Extracted data
***

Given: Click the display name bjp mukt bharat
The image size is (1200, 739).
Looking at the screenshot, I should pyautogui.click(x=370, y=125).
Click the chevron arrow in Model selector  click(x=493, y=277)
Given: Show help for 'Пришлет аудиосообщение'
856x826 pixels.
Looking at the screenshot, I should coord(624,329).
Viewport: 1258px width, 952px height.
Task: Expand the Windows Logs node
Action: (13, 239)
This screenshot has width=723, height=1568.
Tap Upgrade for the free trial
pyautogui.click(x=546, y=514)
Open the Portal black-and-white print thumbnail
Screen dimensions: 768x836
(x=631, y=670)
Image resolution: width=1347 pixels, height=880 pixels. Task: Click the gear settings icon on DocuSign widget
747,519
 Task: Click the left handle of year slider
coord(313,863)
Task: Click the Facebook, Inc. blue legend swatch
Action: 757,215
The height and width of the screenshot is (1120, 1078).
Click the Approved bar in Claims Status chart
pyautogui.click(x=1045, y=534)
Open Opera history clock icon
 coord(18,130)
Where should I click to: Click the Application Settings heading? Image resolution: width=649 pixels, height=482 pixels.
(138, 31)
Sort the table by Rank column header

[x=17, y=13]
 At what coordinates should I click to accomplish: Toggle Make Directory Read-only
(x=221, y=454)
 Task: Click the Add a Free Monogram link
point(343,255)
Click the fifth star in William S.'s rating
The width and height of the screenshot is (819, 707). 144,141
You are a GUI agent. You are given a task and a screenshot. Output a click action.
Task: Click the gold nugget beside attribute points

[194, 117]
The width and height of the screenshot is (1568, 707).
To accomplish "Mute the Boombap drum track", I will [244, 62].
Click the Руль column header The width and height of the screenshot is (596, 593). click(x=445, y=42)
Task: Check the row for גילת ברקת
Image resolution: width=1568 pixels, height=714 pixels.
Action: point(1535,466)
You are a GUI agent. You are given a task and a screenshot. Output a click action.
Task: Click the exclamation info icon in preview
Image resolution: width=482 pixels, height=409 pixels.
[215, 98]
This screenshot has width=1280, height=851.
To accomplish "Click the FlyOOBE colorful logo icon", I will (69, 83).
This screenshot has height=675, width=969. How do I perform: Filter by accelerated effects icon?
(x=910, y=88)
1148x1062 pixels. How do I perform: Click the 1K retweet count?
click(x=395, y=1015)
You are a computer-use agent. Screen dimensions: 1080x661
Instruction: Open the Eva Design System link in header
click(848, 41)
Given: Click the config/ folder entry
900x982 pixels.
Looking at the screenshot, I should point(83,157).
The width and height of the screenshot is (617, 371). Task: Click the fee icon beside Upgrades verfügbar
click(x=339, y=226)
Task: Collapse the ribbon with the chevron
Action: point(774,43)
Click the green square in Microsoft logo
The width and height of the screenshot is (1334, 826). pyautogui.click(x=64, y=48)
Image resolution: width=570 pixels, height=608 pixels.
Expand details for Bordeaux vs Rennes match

***

Each record above needs to be set down again, word for word.

Given: Click the display name bjp mukt bharat
The image size is (1200, 739).
Looking at the screenshot, I should pyautogui.click(x=370, y=125).
Click the chevron arrow in Model selector  click(x=493, y=277)
Given: Show help for 'Пришлет аудиосообщение'
856x826 pixels.
Looking at the screenshot, I should coord(624,329).
Viewport: 1258px width, 952px height.
Task: Expand the Windows Logs node
Action: (13, 239)
This screenshot has width=723, height=1568.
Tap Upgrade for the free trial
pyautogui.click(x=546, y=514)
Open the Portal black-and-white print thumbnail
Screen dimensions: 768x836
(x=631, y=670)
Image resolution: width=1347 pixels, height=880 pixels. Task: Click the gear settings icon on DocuSign widget
747,519
 Task: Click the left handle of year slider
coord(313,863)
Task: Click the Facebook, Inc. blue legend swatch
Action: 757,215
The height and width of the screenshot is (1120, 1078).
Click the Approved bar in Claims Status chart
pyautogui.click(x=1045, y=534)
Open Opera history clock icon
 coord(18,130)
Where should I click to: Click the Application Settings heading? Image resolution: width=649 pixels, height=482 pixels.
(138, 31)
Sort the table by Rank column header

[x=17, y=13]
 At what coordinates should I click to accomplish: Toggle Make Directory Read-only
(x=221, y=454)
 Task: Click the Add a Free Monogram link
point(343,255)
Click the fifth star in William S.'s rating
The width and height of the screenshot is (819, 707). 144,141
You are a GUI agent. You are given a task and a screenshot. Output a click action.
Task: Click the gold nugget beside attribute points

[194, 117]
The width and height of the screenshot is (1568, 707).
To accomplish "Mute the Boombap drum track", I will [244, 62].
Click the Руль column header The width and height of the screenshot is (596, 593). click(x=445, y=42)
Task: Check the row for גילת ברקת
Image resolution: width=1568 pixels, height=714 pixels.
Action: point(1535,466)
You are a GUI agent. You are given a task and a screenshot. Output a click action.
Task: Click the exclamation info icon in preview
Image resolution: width=482 pixels, height=409 pixels.
[215, 98]
This screenshot has width=1280, height=851.
To accomplish "Click the FlyOOBE colorful logo icon", I will (69, 83).
This screenshot has height=675, width=969. How do I perform: Filter by accelerated effects icon?
(x=910, y=88)
1148x1062 pixels. How do I perform: Click the 1K retweet count?
click(x=395, y=1015)
You are a computer-use agent. Screen dimensions: 1080x661
Instruction: Open the Eva Design System link in header
click(848, 41)
Given: Click the config/ folder entry
900x982 pixels.
Looking at the screenshot, I should point(83,157).
The width and height of the screenshot is (617, 371). Task: Click the fee icon beside Upgrades verfügbar
click(x=339, y=226)
Task: Collapse the ribbon with the chevron
Action: point(774,43)
Click the green square in Microsoft logo
The width and height of the screenshot is (1334, 826). pyautogui.click(x=64, y=48)
Image resolution: width=570 pixels, height=608 pixels.
Expand details for Bordeaux vs Rennes match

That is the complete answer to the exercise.